Records from a data collection
+===+
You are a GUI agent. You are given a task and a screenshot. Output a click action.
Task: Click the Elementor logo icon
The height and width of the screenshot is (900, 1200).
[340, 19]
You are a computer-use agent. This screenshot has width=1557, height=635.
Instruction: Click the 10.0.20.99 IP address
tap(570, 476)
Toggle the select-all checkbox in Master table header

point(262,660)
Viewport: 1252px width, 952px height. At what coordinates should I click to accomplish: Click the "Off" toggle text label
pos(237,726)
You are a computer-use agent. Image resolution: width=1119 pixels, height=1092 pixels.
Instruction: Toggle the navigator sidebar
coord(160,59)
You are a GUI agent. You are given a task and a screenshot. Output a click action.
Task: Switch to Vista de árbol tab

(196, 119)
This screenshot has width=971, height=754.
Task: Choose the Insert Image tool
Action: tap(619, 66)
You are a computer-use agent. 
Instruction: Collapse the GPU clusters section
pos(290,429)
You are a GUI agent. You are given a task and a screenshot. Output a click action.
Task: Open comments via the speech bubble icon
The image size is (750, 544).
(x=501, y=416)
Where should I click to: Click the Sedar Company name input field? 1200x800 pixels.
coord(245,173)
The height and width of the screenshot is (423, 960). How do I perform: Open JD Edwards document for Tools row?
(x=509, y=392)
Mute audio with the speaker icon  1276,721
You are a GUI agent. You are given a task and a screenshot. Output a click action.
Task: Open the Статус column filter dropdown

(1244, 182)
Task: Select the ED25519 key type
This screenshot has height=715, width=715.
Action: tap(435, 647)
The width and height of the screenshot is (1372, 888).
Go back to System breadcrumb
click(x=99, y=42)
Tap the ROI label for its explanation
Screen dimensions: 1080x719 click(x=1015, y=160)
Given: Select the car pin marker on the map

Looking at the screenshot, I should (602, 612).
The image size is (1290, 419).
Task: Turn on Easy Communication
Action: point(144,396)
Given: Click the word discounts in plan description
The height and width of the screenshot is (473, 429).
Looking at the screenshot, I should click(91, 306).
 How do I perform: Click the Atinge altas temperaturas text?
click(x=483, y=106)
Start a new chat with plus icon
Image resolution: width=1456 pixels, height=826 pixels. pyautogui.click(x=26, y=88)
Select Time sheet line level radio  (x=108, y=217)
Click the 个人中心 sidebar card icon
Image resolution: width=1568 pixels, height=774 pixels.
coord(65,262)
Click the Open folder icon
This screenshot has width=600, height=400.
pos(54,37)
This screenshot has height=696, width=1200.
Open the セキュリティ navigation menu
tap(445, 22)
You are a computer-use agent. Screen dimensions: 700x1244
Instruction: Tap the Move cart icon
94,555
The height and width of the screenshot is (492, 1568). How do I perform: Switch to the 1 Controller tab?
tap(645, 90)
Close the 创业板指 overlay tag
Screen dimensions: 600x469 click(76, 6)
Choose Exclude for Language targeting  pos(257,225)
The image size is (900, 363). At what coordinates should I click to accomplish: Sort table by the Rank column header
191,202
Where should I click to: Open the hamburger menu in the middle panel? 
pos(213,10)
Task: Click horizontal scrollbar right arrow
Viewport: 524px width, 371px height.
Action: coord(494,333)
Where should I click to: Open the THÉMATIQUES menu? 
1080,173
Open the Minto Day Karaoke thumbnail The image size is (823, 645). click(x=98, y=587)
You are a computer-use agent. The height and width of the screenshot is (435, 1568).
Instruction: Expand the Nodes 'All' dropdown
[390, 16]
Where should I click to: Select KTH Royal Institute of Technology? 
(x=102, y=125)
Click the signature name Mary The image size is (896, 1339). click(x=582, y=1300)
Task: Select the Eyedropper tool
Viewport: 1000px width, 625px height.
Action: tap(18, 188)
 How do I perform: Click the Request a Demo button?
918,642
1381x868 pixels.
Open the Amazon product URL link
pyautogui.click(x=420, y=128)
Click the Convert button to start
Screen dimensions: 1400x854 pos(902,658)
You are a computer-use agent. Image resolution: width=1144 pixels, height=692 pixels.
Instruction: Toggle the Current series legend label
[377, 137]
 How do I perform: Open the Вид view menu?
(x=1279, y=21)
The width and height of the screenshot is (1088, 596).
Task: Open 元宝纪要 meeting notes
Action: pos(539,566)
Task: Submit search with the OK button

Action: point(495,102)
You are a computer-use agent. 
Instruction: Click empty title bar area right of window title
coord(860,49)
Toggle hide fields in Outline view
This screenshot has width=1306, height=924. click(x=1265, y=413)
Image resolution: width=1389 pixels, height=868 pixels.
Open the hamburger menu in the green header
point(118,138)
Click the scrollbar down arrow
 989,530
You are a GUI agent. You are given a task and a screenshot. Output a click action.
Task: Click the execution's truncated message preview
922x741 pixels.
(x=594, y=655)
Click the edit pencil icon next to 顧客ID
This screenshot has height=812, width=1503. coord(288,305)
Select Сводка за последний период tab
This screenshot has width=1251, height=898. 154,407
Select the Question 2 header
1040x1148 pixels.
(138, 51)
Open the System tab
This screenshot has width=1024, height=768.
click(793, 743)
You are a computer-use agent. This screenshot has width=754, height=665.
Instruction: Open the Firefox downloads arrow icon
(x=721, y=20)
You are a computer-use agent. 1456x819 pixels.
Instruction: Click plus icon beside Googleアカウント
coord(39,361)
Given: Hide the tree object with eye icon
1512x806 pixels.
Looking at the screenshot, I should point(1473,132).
+===+
● **PROBLEM STATEMENT**: Rewrite all of the records, changing every "computer-use agent" to "desktop automation agent" and leaving everything else as it is.

● **SOLUTION TO THIS EXERCISE**:
You are a GUI agent. You are given a task and a screenshot. Output a click action.
Task: Click the Elementor logo icon
The height and width of the screenshot is (900, 1200).
[340, 19]
You are a desktop automation agent. This screenshot has width=1557, height=635.
Instruction: Click the 10.0.20.99 IP address
tap(570, 476)
Toggle the select-all checkbox in Master table header

point(262,660)
Viewport: 1252px width, 952px height. At what coordinates should I click to accomplish: Click the "Off" toggle text label
pos(237,726)
You are a desktop automation agent. Image resolution: width=1119 pixels, height=1092 pixels.
Instruction: Toggle the navigator sidebar
coord(160,59)
You are a GUI agent. You are given a task and a screenshot. Output a click action.
Task: Switch to Vista de árbol tab

(196, 119)
This screenshot has width=971, height=754.
Task: Choose the Insert Image tool
Action: tap(619, 66)
You are a desktop automation agent. 
Instruction: Collapse the GPU clusters section
pos(290,429)
You are a GUI agent. You are given a task and a screenshot. Output a click action.
Task: Open comments via the speech bubble icon
The image size is (750, 544).
(x=501, y=416)
Where should I click to: Click the Sedar Company name input field? 1200x800 pixels.
coord(245,173)
The height and width of the screenshot is (423, 960). How do I perform: Open JD Edwards document for Tools row?
(x=509, y=392)
Mute audio with the speaker icon  1276,721
You are a GUI agent. You are given a task and a screenshot. Output a click action.
Task: Open the Статус column filter dropdown

(1244, 182)
Task: Select the ED25519 key type
This screenshot has height=715, width=715.
Action: tap(435, 647)
The width and height of the screenshot is (1372, 888).
Go back to System breadcrumb
click(x=99, y=42)
Tap the ROI label for its explanation
Screen dimensions: 1080x719 click(x=1015, y=160)
Given: Select the car pin marker on the map

Looking at the screenshot, I should (602, 612).
The image size is (1290, 419).
Task: Turn on Easy Communication
Action: point(144,396)
Given: Click the word discounts in plan description
The height and width of the screenshot is (473, 429).
Looking at the screenshot, I should click(91, 306).
 How do I perform: Click the Atinge altas temperaturas text?
click(x=483, y=106)
Start a new chat with plus icon
Image resolution: width=1456 pixels, height=826 pixels. pyautogui.click(x=26, y=88)
Select Time sheet line level radio  (x=108, y=217)
Click the 个人中心 sidebar card icon
Image resolution: width=1568 pixels, height=774 pixels.
coord(65,262)
Click the Open folder icon
This screenshot has width=600, height=400.
pos(54,37)
This screenshot has height=696, width=1200.
Open the セキュリティ navigation menu
tap(445, 22)
You are a desktop automation agent. Screen dimensions: 700x1244
Instruction: Tap the Move cart icon
94,555
The height and width of the screenshot is (492, 1568). How do I perform: Switch to the 1 Controller tab?
tap(645, 90)
Close the 创业板指 overlay tag
Screen dimensions: 600x469 click(76, 6)
Choose Exclude for Language targeting  pos(257,225)
The image size is (900, 363). At what coordinates should I click to accomplish: Sort table by the Rank column header
191,202
Where should I click to: Open the hamburger menu in the middle panel? 
pos(213,10)
Task: Click horizontal scrollbar right arrow
Viewport: 524px width, 371px height.
Action: coord(494,333)
Where should I click to: Open the THÉMATIQUES menu? 
1080,173
Open the Minto Day Karaoke thumbnail The image size is (823, 645). click(x=98, y=587)
You are a desktop automation agent. The height and width of the screenshot is (435, 1568).
Instruction: Expand the Nodes 'All' dropdown
[390, 16]
Where should I click to: Select KTH Royal Institute of Technology? 
(x=102, y=125)
Click the signature name Mary The image size is (896, 1339). click(x=582, y=1300)
Task: Select the Eyedropper tool
Viewport: 1000px width, 625px height.
Action: tap(18, 188)
 How do I perform: Click the Request a Demo button?
918,642
1381x868 pixels.
Open the Amazon product URL link
pyautogui.click(x=420, y=128)
Click the Convert button to start
Screen dimensions: 1400x854 pos(902,658)
You are a desktop automation agent. Image resolution: width=1144 pixels, height=692 pixels.
Instruction: Toggle the Current series legend label
[377, 137]
 How do I perform: Open the Вид view menu?
(x=1279, y=21)
The width and height of the screenshot is (1088, 596).
Task: Open 元宝纪要 meeting notes
Action: pos(539,566)
Task: Submit search with the OK button

Action: point(495,102)
You are a desktop automation agent. 
Instruction: Click empty title bar area right of window title
coord(860,49)
Toggle hide fields in Outline view
This screenshot has width=1306, height=924. click(x=1265, y=413)
Image resolution: width=1389 pixels, height=868 pixels.
Open the hamburger menu in the green header
point(118,138)
Click the scrollbar down arrow
 989,530
You are a GUI agent. You are given a task and a screenshot. Output a click action.
Task: Click the execution's truncated message preview
922x741 pixels.
(x=594, y=655)
Click the edit pencil icon next to 顧客ID
This screenshot has height=812, width=1503. coord(288,305)
Select Сводка за последний период tab
This screenshot has width=1251, height=898. 154,407
Select the Question 2 header
1040x1148 pixels.
(138, 51)
Open the System tab
This screenshot has width=1024, height=768.
click(793, 743)
You are a desktop automation agent. This screenshot has width=754, height=665.
Instruction: Open the Firefox downloads arrow icon
(x=721, y=20)
You are a desktop automation agent. 1456x819 pixels.
Instruction: Click plus icon beside Googleアカウント
coord(39,361)
Given: Hide the tree object with eye icon
1512x806 pixels.
Looking at the screenshot, I should point(1473,132).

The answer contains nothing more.